An easy way to gauge the health of a country, and to compare the health of a country with that of other countries, is to look at average life expectancy. And if you look at a chart comparing average life expectancy in the U.S. with the average life expectancy of eleven other wealthy countries from 1980 to 2021, you will find that in 1980, the U.S. was just about equal with those other countries. But as the years have progressed since then, life expectancy in the U.S. has fallen further and further behind. Until 2014, our life expectancy was going up, but we were losing ground to the populations of other advanced countries.
By 2019, prior to COVID, life expectancy in the U.S. had fallen relative to that in the other countries so much that 500,000 Americans were dying each year in excess of the death rates of the citizens of those other countries. To exclude poverty as a factor in these numbers, a study looked at the health of privileged Americans—specifically, white citizens living in counties that are in the top one percent and the top five percent in terms of income. This high-income population had better health outcomes than other U.S. citizens, but it still had worse outcomes than average citizens of the other developed countries in such areas as infant and maternal mortality, colon cancer, childhood acute lymphocytic leukemia, and acute myocardial infarction.
Now combine this with the fact that we in the U.S. are paying an enormous excess over those other countries on health care. In the U.S., we spend on average $12,914 per person per year on health care, whereas that figure in the other comparable countries is $6,125. That comes to $6,800 more per person—and if you multiply that by 334 million Americans, we are spending an excess $2.3 trillion a year on health care—and getting poorer results.
Which means that our health care system is broken and needs fixing.
Prior to leaving office in 1961, President Eisenhower famously warned the nation about what he called the “military-industrial complex.” I suggest that we now have a medical-industrial complex that is sucking America’s wealth away from the other things that will make us healthier and create better lives for the American people.
Ask yourself, what ought to be the primary goal of American health care? To my mind it is this: to maintain and improve individual and population health most effectively and efficiently. And if that is correct, there are two critical questions we all need to ask: (1) Why are we failing so miserably to achieve this goal? and (2) Why are doctors and other health care professionals willing to go along with this dysfunctional system?
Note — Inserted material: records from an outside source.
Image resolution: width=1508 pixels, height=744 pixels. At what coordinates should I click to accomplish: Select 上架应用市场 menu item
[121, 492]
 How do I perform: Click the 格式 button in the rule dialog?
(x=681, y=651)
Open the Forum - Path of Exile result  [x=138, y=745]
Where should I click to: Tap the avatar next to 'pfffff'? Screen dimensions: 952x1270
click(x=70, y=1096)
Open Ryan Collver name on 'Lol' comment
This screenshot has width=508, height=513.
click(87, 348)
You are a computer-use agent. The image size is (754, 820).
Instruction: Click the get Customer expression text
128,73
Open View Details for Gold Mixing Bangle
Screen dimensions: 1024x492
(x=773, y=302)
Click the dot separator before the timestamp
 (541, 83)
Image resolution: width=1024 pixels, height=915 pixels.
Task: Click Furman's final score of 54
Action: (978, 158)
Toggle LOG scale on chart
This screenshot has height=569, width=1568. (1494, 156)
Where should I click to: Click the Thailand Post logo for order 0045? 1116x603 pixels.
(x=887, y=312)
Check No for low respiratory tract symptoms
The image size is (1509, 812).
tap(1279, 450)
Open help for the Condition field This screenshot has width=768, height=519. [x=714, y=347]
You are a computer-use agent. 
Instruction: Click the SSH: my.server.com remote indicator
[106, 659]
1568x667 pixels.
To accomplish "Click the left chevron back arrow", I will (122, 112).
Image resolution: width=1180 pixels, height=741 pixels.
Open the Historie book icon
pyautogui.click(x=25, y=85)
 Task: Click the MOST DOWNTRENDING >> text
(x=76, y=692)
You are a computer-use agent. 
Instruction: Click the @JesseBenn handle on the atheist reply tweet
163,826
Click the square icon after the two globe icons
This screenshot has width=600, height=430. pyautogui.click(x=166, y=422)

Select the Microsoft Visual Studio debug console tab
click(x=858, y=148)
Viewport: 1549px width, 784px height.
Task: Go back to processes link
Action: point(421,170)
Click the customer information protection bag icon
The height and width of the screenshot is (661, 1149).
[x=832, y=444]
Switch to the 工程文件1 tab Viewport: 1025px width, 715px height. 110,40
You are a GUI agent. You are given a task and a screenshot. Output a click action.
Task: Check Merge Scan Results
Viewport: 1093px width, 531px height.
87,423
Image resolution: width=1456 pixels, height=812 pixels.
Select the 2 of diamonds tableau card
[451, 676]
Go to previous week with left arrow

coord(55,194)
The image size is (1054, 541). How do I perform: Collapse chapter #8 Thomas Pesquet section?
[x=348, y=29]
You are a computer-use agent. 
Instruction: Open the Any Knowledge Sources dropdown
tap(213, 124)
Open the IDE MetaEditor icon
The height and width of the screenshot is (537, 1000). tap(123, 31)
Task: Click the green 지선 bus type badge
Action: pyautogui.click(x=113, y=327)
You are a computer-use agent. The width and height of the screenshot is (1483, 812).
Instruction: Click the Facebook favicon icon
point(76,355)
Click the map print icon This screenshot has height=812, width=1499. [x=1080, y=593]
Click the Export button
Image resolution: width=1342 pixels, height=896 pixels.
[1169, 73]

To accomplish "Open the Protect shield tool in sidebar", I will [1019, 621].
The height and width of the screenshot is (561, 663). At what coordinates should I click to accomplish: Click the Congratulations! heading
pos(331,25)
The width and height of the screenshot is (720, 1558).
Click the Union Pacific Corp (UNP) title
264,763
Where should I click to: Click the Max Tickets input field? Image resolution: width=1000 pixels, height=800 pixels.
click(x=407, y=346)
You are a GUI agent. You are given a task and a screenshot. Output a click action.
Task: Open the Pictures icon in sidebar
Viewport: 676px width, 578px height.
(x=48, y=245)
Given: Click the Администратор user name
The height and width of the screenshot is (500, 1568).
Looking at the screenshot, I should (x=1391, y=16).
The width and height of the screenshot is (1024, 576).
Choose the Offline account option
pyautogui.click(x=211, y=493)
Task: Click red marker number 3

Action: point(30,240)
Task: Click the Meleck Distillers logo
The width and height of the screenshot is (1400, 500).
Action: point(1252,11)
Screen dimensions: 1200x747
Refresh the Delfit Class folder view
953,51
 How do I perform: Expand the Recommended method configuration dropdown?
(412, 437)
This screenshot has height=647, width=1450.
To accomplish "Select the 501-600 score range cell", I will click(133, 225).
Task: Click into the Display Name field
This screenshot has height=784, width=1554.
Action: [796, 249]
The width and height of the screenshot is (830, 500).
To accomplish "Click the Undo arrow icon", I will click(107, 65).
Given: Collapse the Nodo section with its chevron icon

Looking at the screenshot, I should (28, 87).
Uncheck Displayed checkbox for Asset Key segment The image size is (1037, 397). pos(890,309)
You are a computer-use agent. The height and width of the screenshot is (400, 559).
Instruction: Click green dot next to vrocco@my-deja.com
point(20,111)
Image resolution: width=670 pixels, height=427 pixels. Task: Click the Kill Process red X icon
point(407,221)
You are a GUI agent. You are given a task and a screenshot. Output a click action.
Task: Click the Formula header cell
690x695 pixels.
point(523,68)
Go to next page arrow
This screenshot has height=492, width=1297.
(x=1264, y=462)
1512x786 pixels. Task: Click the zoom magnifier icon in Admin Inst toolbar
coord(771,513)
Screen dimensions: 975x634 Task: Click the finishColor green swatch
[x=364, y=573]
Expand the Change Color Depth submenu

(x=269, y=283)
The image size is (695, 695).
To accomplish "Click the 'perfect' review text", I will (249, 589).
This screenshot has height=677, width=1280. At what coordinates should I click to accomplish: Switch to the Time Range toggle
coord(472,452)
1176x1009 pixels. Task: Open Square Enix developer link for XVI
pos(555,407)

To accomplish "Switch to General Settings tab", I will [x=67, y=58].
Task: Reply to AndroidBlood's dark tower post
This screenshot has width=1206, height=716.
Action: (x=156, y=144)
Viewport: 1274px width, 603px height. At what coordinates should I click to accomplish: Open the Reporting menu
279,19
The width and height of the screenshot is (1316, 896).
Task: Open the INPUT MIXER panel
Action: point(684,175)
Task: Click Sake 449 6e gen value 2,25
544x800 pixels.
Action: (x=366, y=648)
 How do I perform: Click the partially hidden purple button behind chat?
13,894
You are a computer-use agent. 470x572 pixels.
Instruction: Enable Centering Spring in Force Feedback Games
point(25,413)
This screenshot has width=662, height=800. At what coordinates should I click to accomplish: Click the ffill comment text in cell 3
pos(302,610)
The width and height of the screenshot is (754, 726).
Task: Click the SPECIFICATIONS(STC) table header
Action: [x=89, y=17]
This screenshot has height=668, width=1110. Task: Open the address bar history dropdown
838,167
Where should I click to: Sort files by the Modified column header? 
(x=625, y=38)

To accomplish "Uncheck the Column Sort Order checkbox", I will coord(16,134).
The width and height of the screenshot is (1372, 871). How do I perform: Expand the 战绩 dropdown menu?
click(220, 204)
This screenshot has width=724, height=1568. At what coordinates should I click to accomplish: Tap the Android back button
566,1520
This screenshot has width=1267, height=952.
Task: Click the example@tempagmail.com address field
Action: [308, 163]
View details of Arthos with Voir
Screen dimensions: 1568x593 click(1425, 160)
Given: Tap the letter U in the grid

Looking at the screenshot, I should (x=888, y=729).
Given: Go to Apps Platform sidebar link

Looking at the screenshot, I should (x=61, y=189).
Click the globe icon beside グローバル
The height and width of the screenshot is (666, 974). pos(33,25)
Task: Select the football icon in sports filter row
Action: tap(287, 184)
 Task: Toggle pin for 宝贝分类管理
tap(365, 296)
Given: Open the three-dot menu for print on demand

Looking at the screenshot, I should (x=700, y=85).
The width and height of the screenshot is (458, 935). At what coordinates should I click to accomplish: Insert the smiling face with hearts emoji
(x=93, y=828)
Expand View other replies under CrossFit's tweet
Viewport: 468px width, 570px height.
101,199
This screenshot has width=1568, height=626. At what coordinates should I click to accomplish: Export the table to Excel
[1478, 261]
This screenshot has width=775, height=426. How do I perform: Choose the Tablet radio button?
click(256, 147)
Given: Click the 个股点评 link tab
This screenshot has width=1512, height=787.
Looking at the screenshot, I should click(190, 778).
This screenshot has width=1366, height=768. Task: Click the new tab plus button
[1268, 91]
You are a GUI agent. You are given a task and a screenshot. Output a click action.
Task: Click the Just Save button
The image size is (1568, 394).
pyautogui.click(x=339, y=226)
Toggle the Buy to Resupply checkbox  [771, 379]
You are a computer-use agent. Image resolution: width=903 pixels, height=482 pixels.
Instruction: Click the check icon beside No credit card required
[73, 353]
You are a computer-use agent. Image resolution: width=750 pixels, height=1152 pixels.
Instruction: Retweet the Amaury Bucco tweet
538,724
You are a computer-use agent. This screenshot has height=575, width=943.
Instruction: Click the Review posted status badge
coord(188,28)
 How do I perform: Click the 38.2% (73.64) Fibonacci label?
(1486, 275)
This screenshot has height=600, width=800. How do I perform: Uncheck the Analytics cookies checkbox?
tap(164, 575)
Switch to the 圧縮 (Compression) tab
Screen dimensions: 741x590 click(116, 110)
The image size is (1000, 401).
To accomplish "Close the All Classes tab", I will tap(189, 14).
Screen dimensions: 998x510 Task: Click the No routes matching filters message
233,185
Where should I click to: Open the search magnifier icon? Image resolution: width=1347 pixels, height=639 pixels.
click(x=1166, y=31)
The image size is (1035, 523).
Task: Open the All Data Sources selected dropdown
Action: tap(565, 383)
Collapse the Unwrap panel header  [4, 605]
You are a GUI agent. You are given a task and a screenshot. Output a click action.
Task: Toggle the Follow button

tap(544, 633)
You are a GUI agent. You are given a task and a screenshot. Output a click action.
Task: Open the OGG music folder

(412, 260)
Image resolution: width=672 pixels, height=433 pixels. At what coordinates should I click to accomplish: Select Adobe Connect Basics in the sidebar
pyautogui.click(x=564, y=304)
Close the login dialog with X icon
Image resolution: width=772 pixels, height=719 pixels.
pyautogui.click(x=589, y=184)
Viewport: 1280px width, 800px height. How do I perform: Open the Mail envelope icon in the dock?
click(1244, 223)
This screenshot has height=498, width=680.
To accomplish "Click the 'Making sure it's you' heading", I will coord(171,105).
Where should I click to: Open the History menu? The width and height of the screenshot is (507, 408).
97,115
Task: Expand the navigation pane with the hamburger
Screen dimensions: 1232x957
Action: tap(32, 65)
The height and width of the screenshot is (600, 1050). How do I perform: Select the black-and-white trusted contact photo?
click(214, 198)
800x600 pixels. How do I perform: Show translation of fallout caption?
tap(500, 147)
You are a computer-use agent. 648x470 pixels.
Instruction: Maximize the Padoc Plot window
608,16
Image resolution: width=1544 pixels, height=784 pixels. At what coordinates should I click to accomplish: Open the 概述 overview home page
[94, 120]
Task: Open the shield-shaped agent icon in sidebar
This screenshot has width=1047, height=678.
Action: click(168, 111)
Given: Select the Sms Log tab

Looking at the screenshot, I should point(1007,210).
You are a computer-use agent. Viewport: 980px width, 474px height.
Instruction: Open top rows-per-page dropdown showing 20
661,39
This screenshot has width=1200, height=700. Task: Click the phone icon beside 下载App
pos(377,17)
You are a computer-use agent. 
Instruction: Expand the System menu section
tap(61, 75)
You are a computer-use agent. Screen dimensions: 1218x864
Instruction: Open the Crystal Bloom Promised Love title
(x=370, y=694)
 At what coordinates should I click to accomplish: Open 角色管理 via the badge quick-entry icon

One of the fundamental reasons for the disparity between the health of Americans and the health of people in other wealthy developed countries is that our medical-industrial complex has taken control over what doctors and the public accept as medical knowledge. This is something that has evolved over time.
Turning to the issue of excess cost, there are three main factors. One is that the U.S. is the only wealthy developed country that has no formal mechanism of price negotiation. A second is that because most consumers are insured, they pay only a small part of the price—so high prices don’t provide market discipline. A third important factor is that, as a country, we are perhaps too mesmerized by the idea of biomedical innovation.
Regarding this third factor, historian Jill Lepore has written: “Innovation might make the world a better place, or it might not.” Innovation, she goes on to say, is not necessarily “concerned with goodness,” but often “with novelty, speed, and profit.” It is certain that in the biomedical area, too many innovations we are being sold today are not being properly evaluated in terms of their true value for the public.
We in the U.S. are spending 96 percent of our biomedical research money on medical drugs and devices, and only four percent on how to make the population healthier and how to deliver health care more efficiently and effectively. Put another way, the U.S. spends $116 billion on researching new drugs and devices—which comprise only 13 percent of total health care costs—but only $5 billion on research concerning the remaining 87 percent of health care costs. Why? Because the drug companies’ job is to maximize the money they return to their investors, and the highest return on research investment is not going to be from studying and promoting healthy diets and lifestyles. The money is in selling drugs and devices. This leads to a tremendous epidemiological imbalance in the information coming down to doctors.